As people will not always be in a position to communicate their final wishes regarding their care, a Living Will allows a person to communicate their wishes while they are in a position to do so.
When a family member is terminally ill decisions in relation to the level of care can cause heartache and stress for the family, particularly when agreement cannot be reached , and people want to ensure that everything possibly is done. Due to advances in medicine and the ability to prolong life significantly this is becoming more of an issue. A Living Will gives the final say to a person in relation to their own care.
What is a residuary clause in a Will?
It is a gift of all or a share of the remainder of your estate after all debts have been paid and all gifts have been distributed under the Will. It is a very important clause in a Will as without a residuary clause any property which is not specifically referred to in the Will would pass according to the Rules of Intestacy.
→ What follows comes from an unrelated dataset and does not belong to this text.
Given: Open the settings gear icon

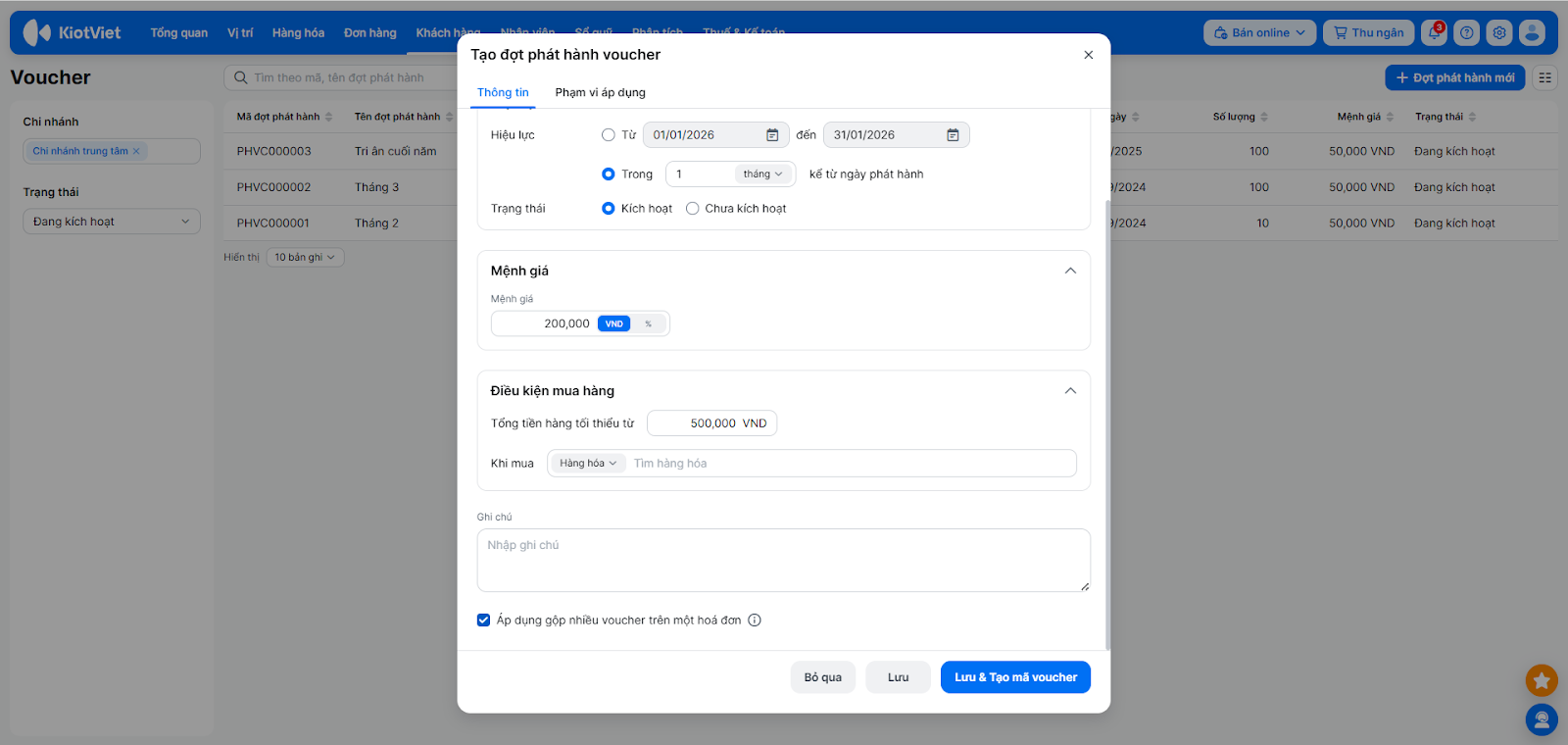Looking at the screenshot, I should pos(1498,32).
I want to contest A Will, What SHOULD I do?
While a person is free to deal with their assets as they wish in their Will, the law does impose certain restrictions in particular in relation a persons children and spouse. Challenging a Will can be a complex matter and you will need expert legal advice. We have particular expertises in this area and can advise you on your legal rights and the process involved.
For further information click on the link on the right or contact us now to arrange a convenient appointment.
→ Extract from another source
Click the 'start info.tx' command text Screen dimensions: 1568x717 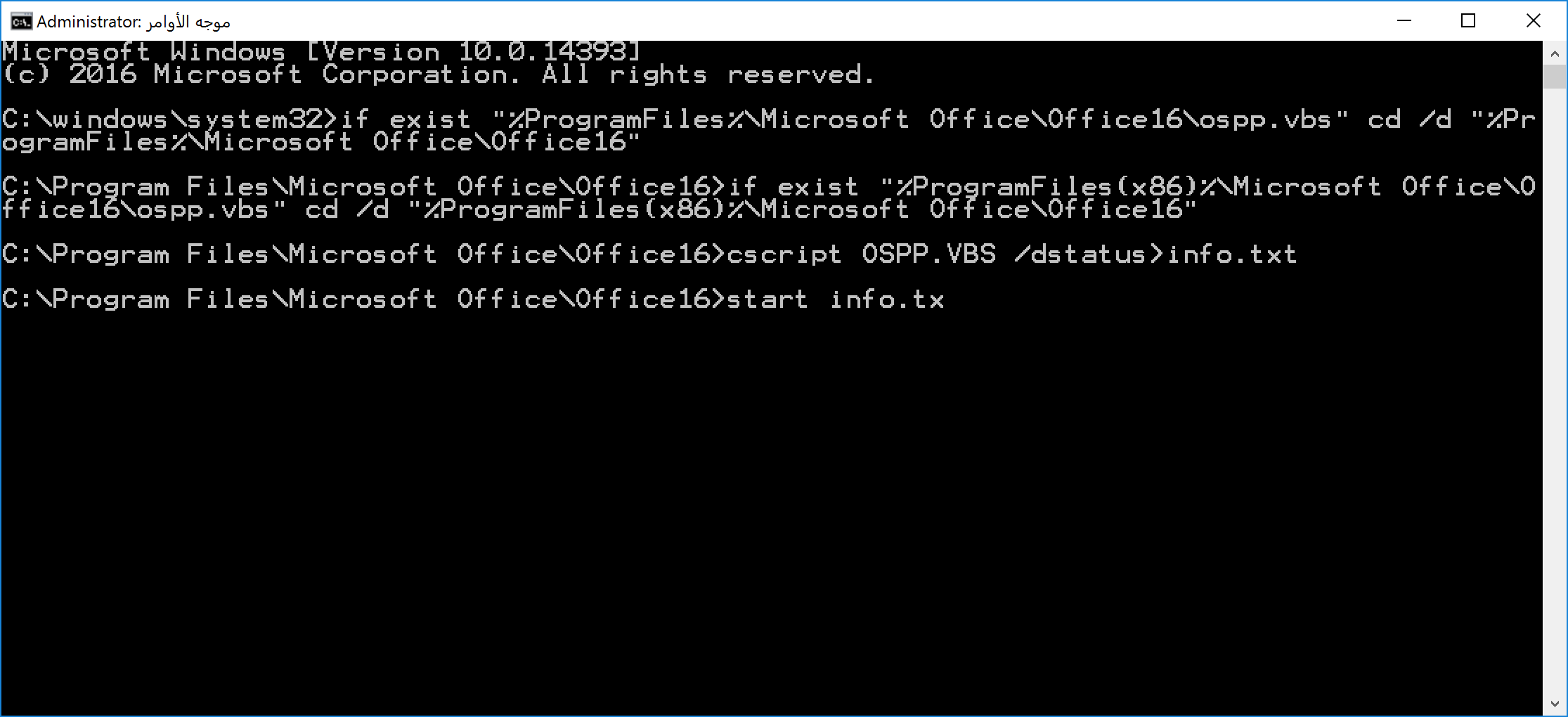pos(835,299)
Can my executor be a beneficiary in my Will?
Yes, your executor can be a beneficiary in your Will.
Can a beneficiary witness my Will?
No, not if you would like them to receive something under the Will. If a beneficiary in your Will or their spouse witnesses your Will they cannot receive a benefit in your Will .
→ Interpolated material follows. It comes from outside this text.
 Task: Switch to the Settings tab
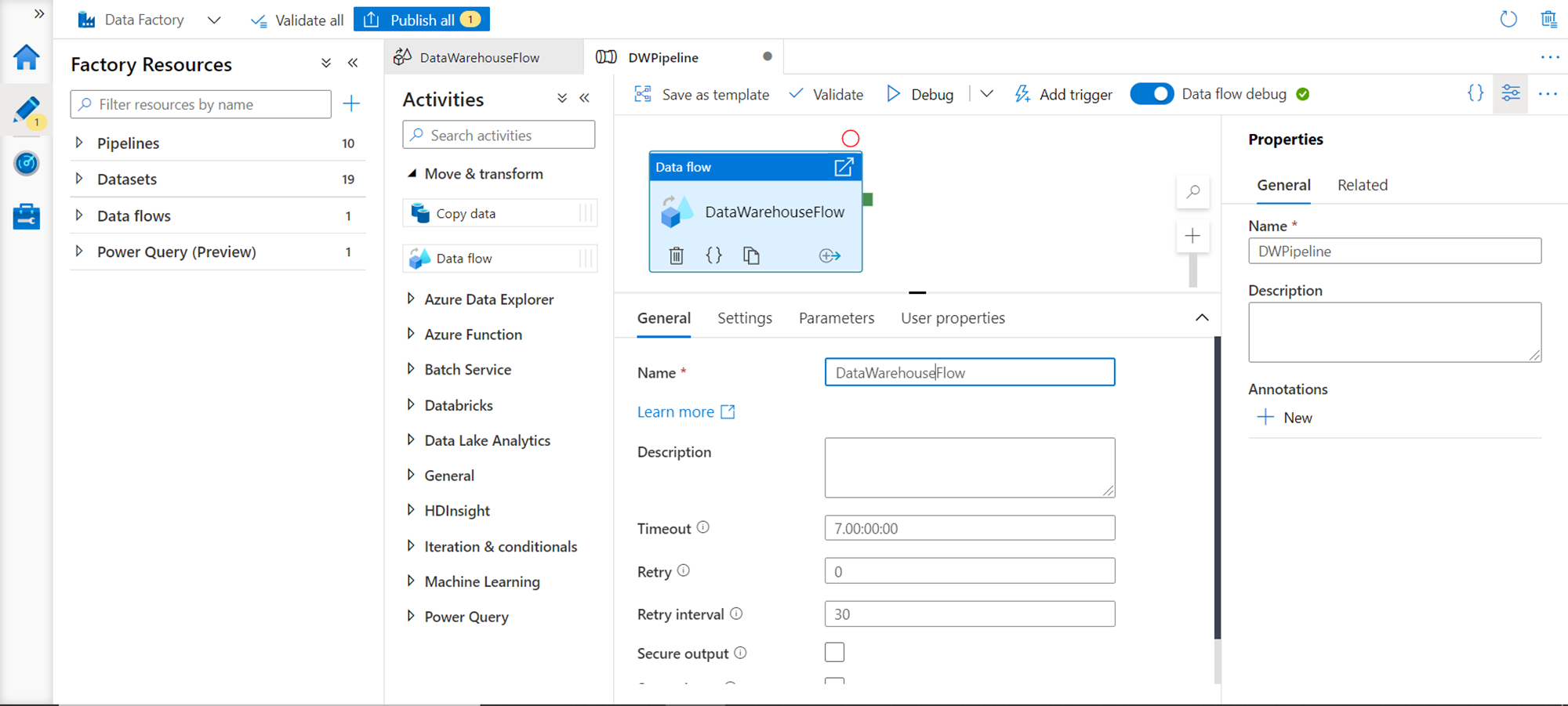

The law is very clear. Section 82 of the Succession Act 1965 states that in circumstances where a person who witnesses the execution of a Will also stands to benefit under the Will then the devise, bequest, estate, interest, gift or appointment shall be “utterly null and void”. We can for your Will to be witnessed correctly and ensure that all the requirements of making a valid Will are complied with .
Does marriage revoke a previous Will?
Principally, yes. If you get married or enter into a civil partnership any previous Will that you made is revoked. However, there is an exception to this and that is where a Will was made in contemplation of marriage or civil partnership and that fact is expressed in the Will.
Does divorce revoke a previous Will?
In Ireland, divorce does not revoke your previously made Will. Divorce will have no effect on your Will or any specific provisions relating to your former spouse in your Will. The best advice is to make an entirely new Will without delay.